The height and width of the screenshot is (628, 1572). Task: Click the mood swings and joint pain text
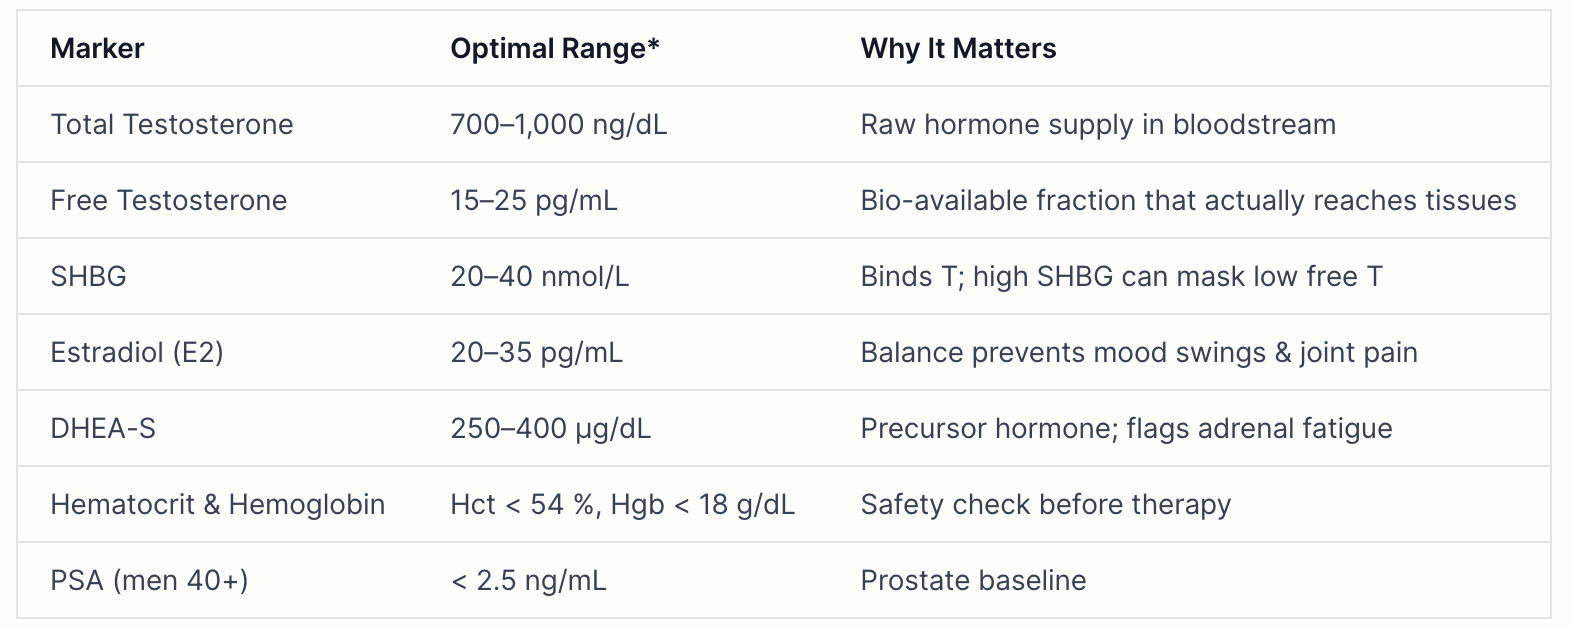[x=1139, y=352]
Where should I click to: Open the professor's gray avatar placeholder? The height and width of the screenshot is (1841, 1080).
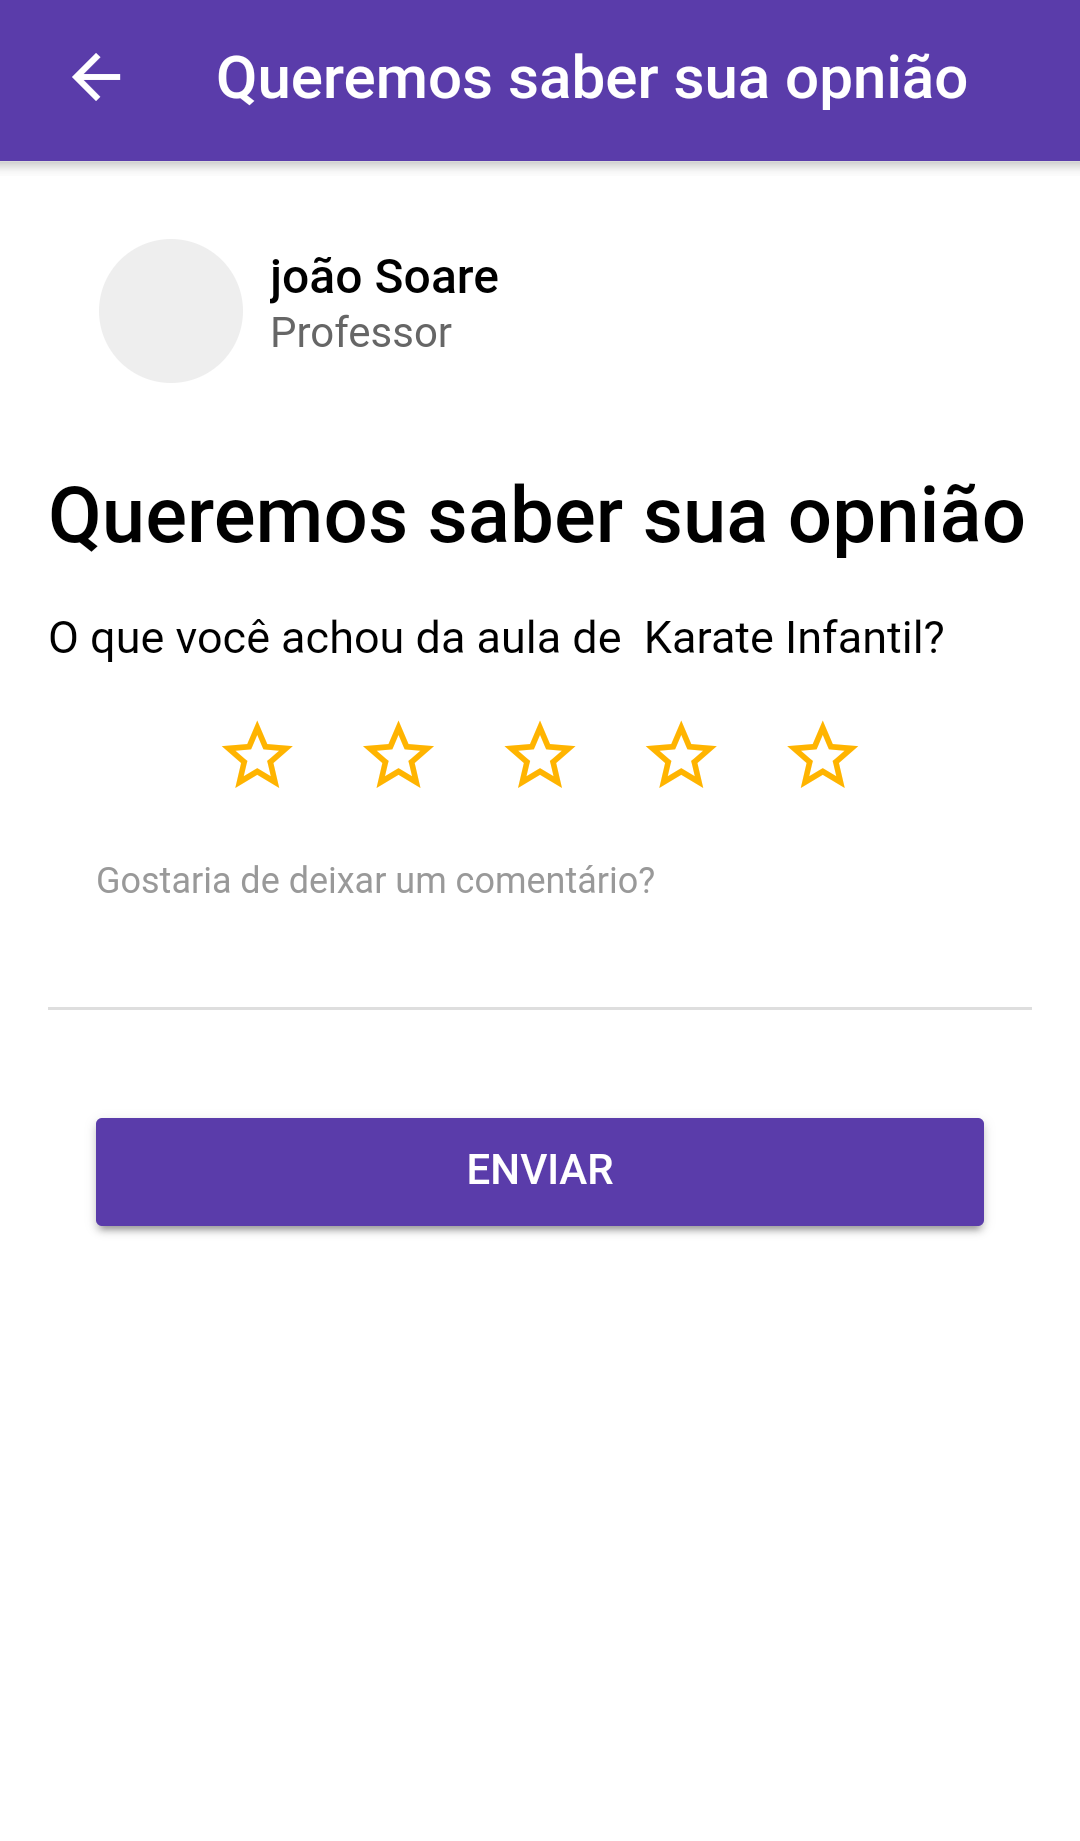(x=171, y=311)
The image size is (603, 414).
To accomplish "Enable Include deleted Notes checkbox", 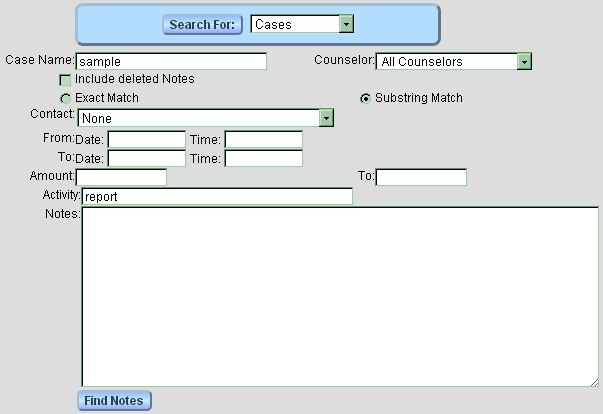I will (x=66, y=79).
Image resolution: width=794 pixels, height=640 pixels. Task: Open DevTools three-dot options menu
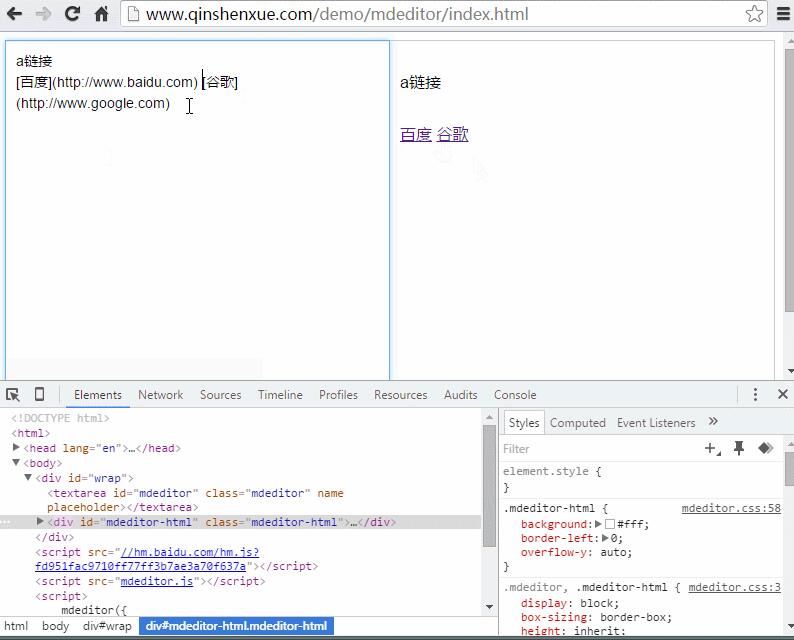pos(755,395)
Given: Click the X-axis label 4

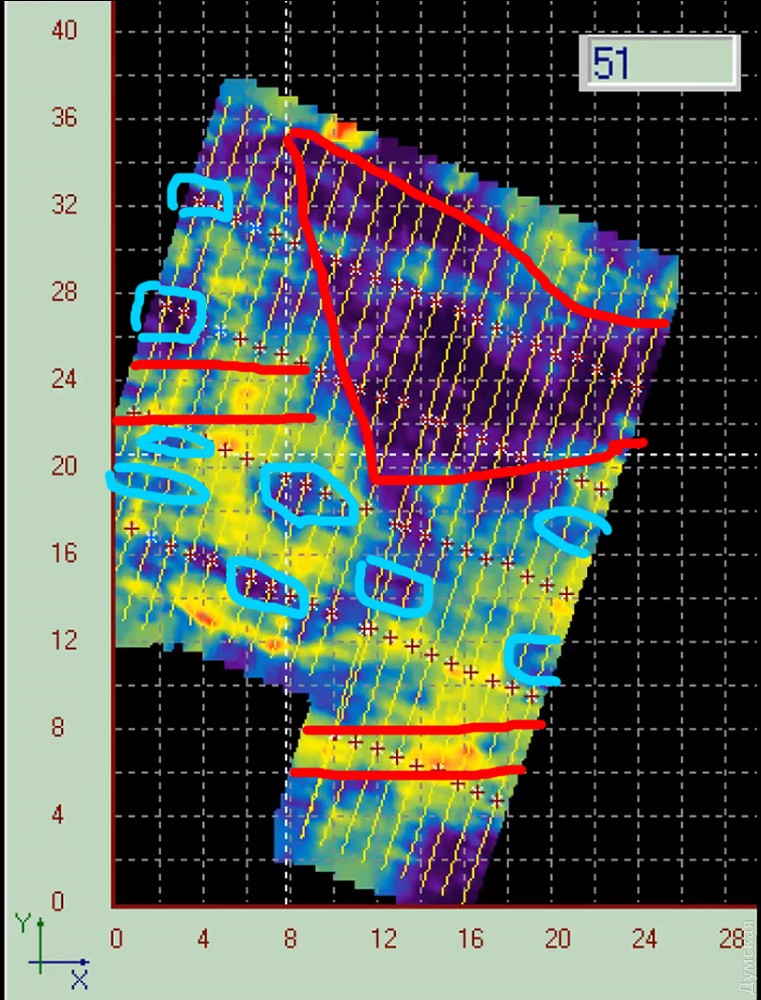Looking at the screenshot, I should coord(205,939).
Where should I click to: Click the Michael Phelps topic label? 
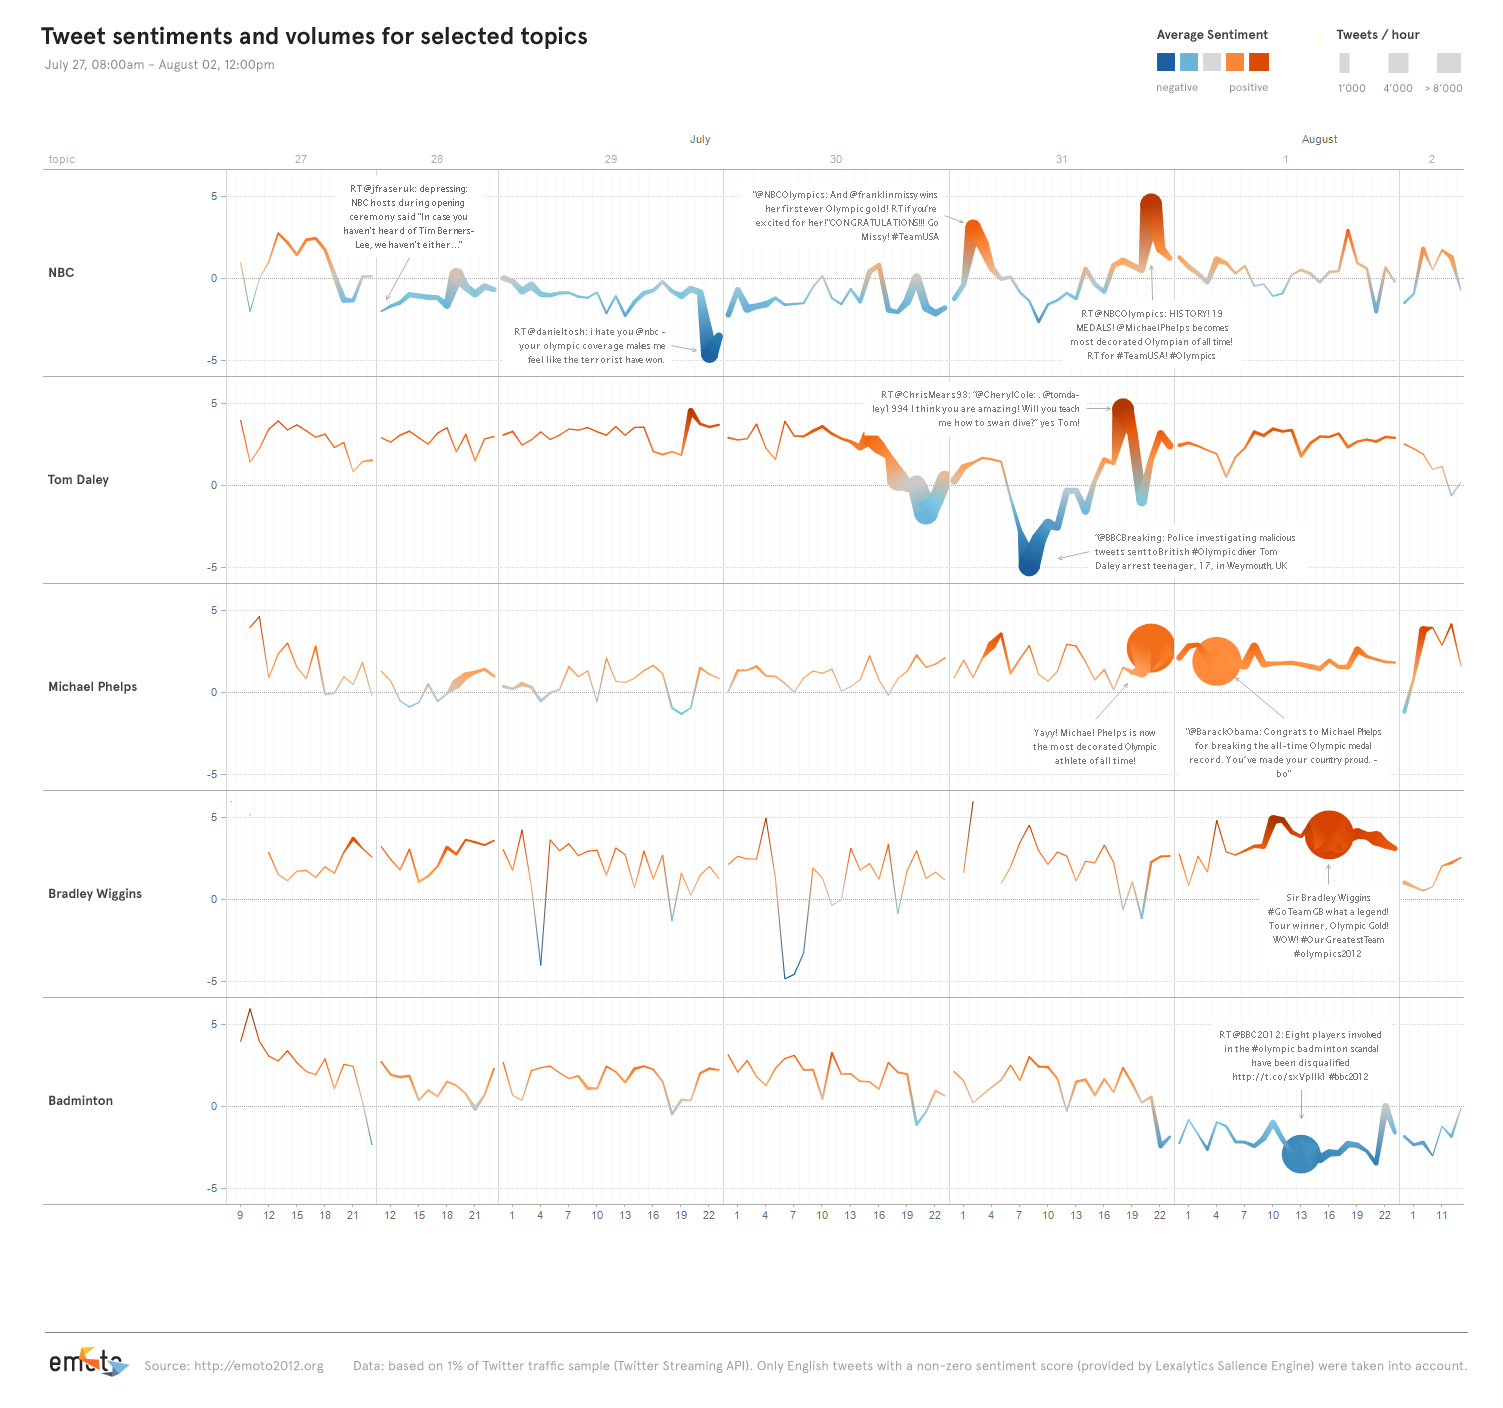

______________________________

EXERCISE DESCRIPTION →
When you reach the line that contains "Image resolution: width=794", start copying the listing word for word and stop only after its last line, without any pictures.

EXERCISE ANSWER →
Image resolution: width=794 pixels, height=640 pixels. Task: Open DevTools three-dot options menu
pos(755,395)
Given: Click the X-axis label 4

Looking at the screenshot, I should coord(205,939).
Where should I click to: Click the Michael Phelps topic label? 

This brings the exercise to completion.